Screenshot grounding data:
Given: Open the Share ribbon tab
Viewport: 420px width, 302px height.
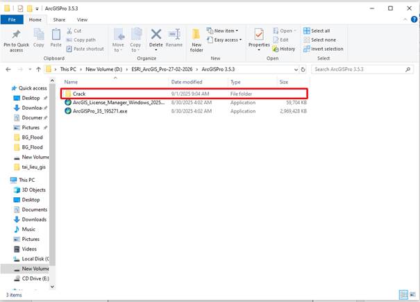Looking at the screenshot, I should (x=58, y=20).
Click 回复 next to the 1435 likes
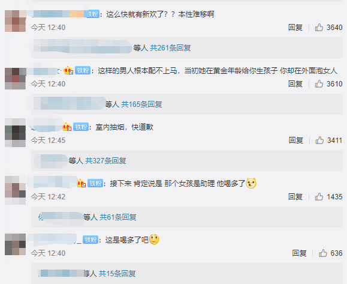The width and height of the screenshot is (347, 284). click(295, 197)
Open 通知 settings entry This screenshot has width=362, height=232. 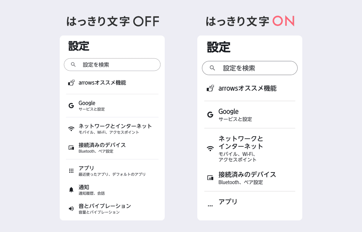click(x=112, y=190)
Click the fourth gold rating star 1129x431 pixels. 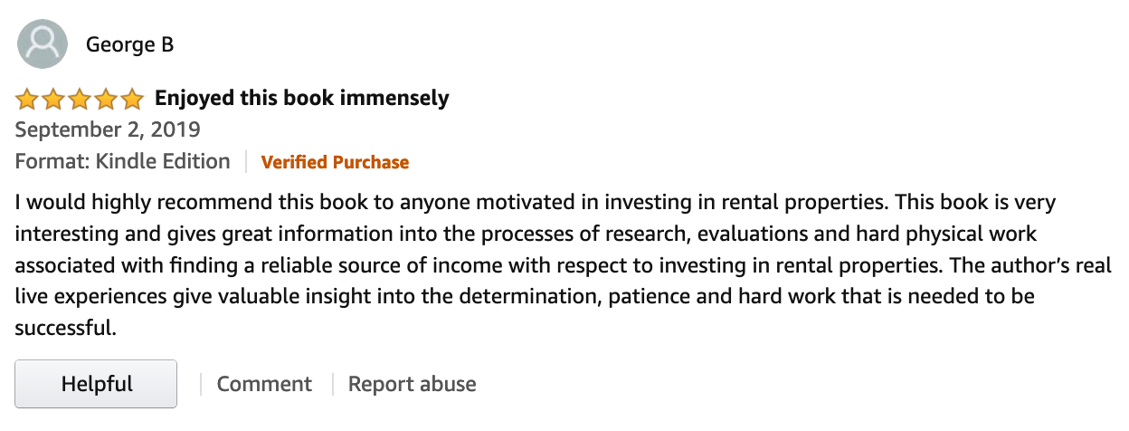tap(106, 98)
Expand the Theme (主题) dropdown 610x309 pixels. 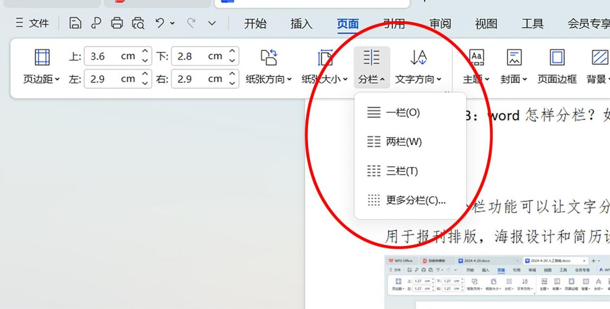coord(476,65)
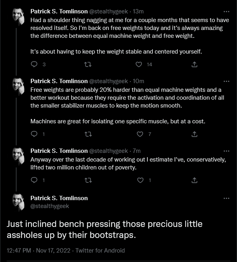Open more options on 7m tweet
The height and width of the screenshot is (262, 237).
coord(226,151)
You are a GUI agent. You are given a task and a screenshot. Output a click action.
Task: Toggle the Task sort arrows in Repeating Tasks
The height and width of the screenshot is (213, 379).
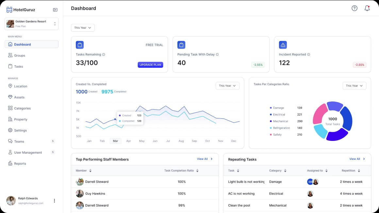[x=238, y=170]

▶ Brief: Skip all pictures. Copy exactly the lines from the one containing "You are a GUI" through the end of the records, both ends included.

▶ Answer to the problem:
You are a GUI agent. You are given a task and a screenshot. Output a click action.
Task: Toggle the Task sort arrows in Repeating Tasks
The height and width of the screenshot is (213, 379).
[x=238, y=170]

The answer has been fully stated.